現代にもいしなげんじょ
いしなげんじょ
どういう漢字を当てるのが正解か迷うところだが、とにかく「いしなげんじょ」は五月の靄のかかった晩に現れるという音のみの妖怪である。
石投げ女とする場合や、石投げ尉とする場合もあるのだが、姿の無い妖怪と言われているわけで結局どちらにすべきかは判然としていない。
いしなげんじょが起こす音は、まるで大岩が崩れ落ちる音のようだが、翌朝靄の晴れた時にその場所を訪れても何も無いのだという。
大岩が崩れ落ちるような音なのに「いわなげんじょ」にならなかったのはなぜだろうか?
もしかしたら、「石なご」という女児の遊戯(お手玉みたいなもん)と言葉遊びで掛けられてできた妖怪――とは考えられないだろうか。もしかしたら。
――それはさておき。
今年の3月21日に実際に起きたいしなげんじょと関係がありそうな事件がある。
概要は、元カレにTwitterで悪口を言われた女が、今カレと共に元カレを海に突き落とし、さらに投石して殺害しようとした――という恐ろしい事件である。

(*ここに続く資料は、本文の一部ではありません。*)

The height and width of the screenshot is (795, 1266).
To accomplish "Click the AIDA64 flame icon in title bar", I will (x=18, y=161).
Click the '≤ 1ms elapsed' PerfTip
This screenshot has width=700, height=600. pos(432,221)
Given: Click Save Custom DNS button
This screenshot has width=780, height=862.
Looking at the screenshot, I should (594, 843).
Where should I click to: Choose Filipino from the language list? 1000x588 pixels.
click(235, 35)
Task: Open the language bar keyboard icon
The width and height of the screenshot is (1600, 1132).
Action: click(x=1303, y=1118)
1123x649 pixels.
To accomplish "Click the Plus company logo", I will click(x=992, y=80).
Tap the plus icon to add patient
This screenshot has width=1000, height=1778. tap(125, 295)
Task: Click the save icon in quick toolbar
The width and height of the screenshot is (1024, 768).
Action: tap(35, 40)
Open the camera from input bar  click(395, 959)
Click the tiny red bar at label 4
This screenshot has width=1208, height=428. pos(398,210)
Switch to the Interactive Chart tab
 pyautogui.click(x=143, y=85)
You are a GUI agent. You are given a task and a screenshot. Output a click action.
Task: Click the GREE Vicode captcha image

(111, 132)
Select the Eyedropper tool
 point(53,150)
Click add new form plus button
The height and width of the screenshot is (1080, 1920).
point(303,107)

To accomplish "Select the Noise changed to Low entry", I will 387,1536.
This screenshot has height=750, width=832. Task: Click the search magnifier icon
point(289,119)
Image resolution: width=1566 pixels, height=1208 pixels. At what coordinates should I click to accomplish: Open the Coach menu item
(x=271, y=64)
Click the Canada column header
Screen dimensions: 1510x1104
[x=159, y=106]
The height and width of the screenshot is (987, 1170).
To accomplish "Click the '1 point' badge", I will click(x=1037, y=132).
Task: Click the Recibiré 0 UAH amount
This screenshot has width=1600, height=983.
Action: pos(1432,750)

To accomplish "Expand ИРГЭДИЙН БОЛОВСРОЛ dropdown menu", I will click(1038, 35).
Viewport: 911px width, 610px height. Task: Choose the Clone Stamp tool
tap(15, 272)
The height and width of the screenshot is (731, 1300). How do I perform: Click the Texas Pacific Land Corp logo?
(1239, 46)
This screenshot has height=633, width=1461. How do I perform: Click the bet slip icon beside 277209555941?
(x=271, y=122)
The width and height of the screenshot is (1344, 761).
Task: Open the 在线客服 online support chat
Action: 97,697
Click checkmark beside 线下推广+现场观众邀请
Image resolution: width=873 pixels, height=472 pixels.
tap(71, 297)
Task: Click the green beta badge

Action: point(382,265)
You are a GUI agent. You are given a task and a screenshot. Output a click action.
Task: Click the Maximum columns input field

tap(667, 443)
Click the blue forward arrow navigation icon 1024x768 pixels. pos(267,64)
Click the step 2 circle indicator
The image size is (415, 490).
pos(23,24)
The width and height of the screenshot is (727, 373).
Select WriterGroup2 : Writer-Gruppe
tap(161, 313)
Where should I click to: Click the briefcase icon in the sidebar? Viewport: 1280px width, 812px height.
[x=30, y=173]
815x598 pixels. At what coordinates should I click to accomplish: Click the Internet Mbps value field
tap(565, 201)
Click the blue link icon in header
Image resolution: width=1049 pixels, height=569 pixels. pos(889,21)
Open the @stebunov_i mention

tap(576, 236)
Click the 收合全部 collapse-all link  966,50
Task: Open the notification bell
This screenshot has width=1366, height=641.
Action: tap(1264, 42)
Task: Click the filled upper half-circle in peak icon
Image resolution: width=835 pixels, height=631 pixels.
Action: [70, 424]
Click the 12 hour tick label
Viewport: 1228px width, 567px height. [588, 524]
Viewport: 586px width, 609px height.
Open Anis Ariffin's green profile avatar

現代のいしなげんじょは、何の捻りも無くマジに石を投げる恐ろしい妖怪と化してしまったのだろうか。
幸い元カレも死なずに助かったのだが、まさか投石で死にかけるとは思わなかっただろう。というより、Twitterでつぶやいただけで死にかけるとは思わなかっただろう。
やっぱり人間の方がずっと怖い。